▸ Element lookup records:
_____
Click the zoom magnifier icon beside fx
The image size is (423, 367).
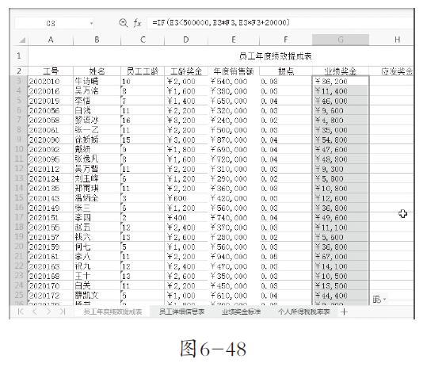pos(124,23)
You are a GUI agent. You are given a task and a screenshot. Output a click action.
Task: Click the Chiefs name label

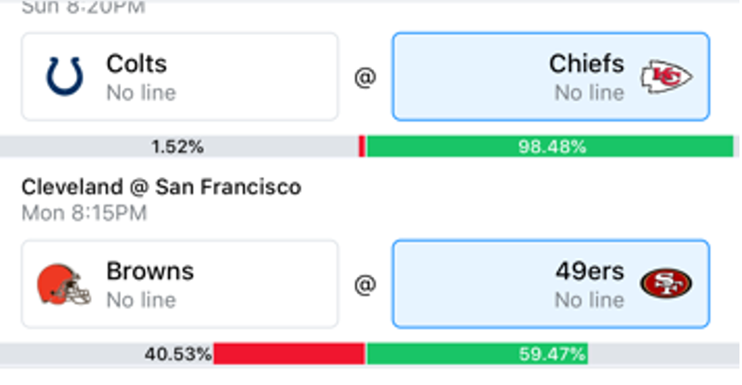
_____
▸ TASK PROMPT: Repeat the lines of all the records above word for word, leaving out the pictures.

▸ THE RESPONSE:
Click the zoom magnifier icon beside fx
The image size is (423, 367).
pos(124,23)
You are a GUI agent. You are given a task and a screenshot. Output a click action.
Task: Click the Chiefs name label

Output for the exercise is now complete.